Robert Krayn is the co-founder and CEO of Talkiatry. Previously, he spent five years as vice president and senior analyst at an investment management firm.
Early indications show funding to digital health startups in Q4 2022 fell so much, they’re close to levels last seen in 2019.
But the dollar amounts don’t tell the whole story. How you grow as a digital healthcare company is just as important as if you grow at all.
A company built for the long term should have clinical experts as part of its leadership to ensure that care is always based on the patient’s medical needs as well as maintain quality control.
Here’s a framework that digital health startups can consider:
Bring clinicians into senior leadership
The best-case scenario for a digital health startup is to bring on a clinician as a co-founder.
I speak from experience. My co-founder is a triple-board-certified psychiatrist who brings clinical expertise to everything she does. From evaluating product roadmap decisions with our technology department to strategy discussions at board meetings and managing our entire clinical team, her contributions are vital to the health and direction of the company.
Dedicating resources and space to full-time providers allows them to focus more on patient care — the reason they got into medicine.
Outside the C-suite, hiring clinicians as senior leaders with responsibilities beyond clinical practice is invaluable. The key is to ensure clinicians know they will report to another clinician, not a non-clinical executive.
Non-clinical leaders, including founders and non-clinical C-suite executives, should practice what they preach. They should consistently loop in their clinical partners for business discussions even if they don’t have an obvious clinical impact.
The main benefits of taking this approach include:
- The clinical and non-clinical partnership is more active from the jump;
- Other team members and clinical staff will see and respect the inclusion;
- Clinicians may uncover something that has an indirect but important clinical impact.
Beyond hiring clinicians in-house, startups should consider inviting clinicians to join their board of directors.
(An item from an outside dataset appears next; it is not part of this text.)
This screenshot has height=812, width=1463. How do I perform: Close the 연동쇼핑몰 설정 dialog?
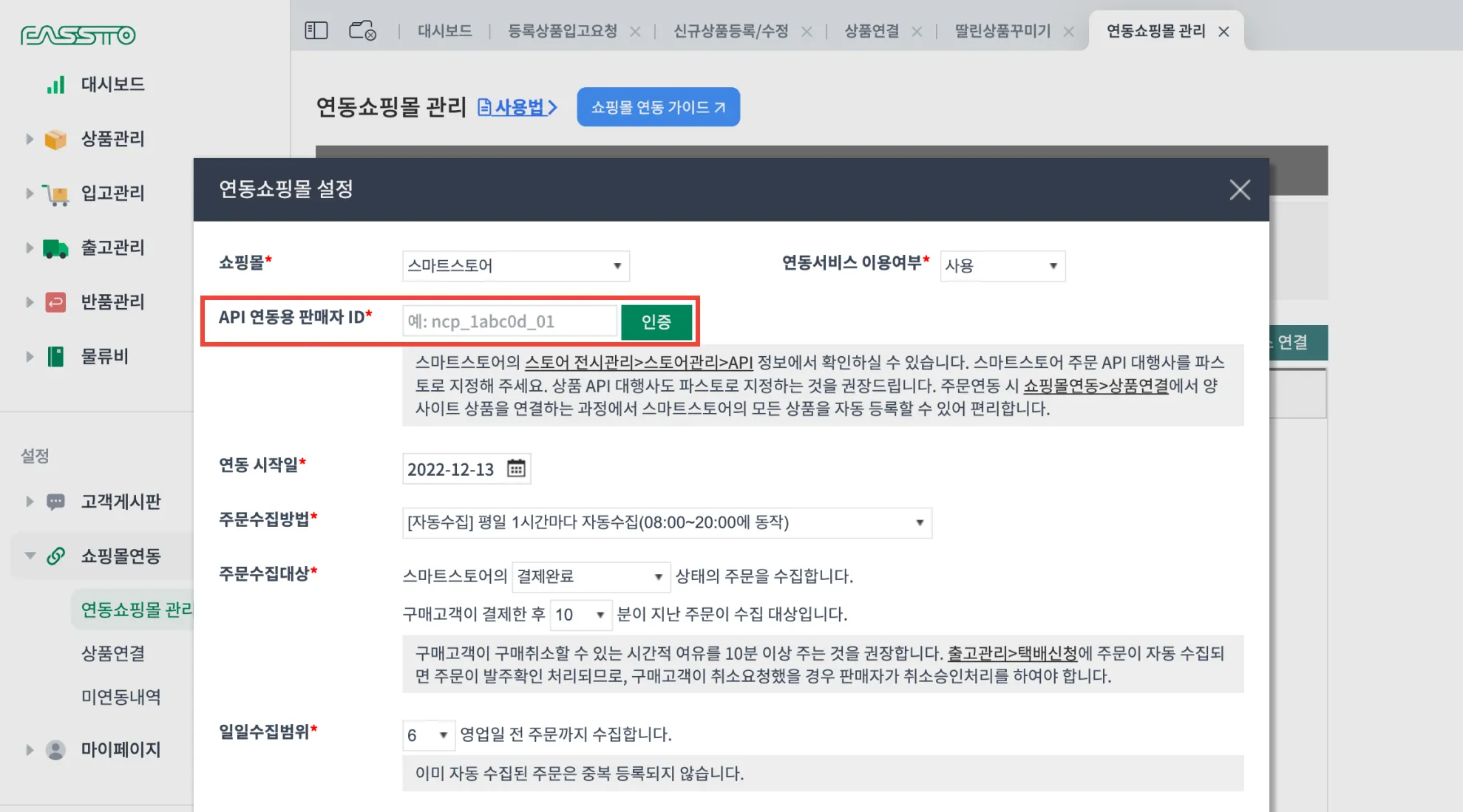tap(1240, 190)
Their presence on the board helps guide a company towards becoming an ethical and sustainable medical practice focused on helping patients rather than a technology company operating at the expense of patients.
This dedication to patient outcomes is a differentiator and should be reflected at every working level of a digital health startup.
Celebrate providers’ dedication
Dedicating resources and space to full-time providers allows them to focus more on patient care — the reason they got into medicine.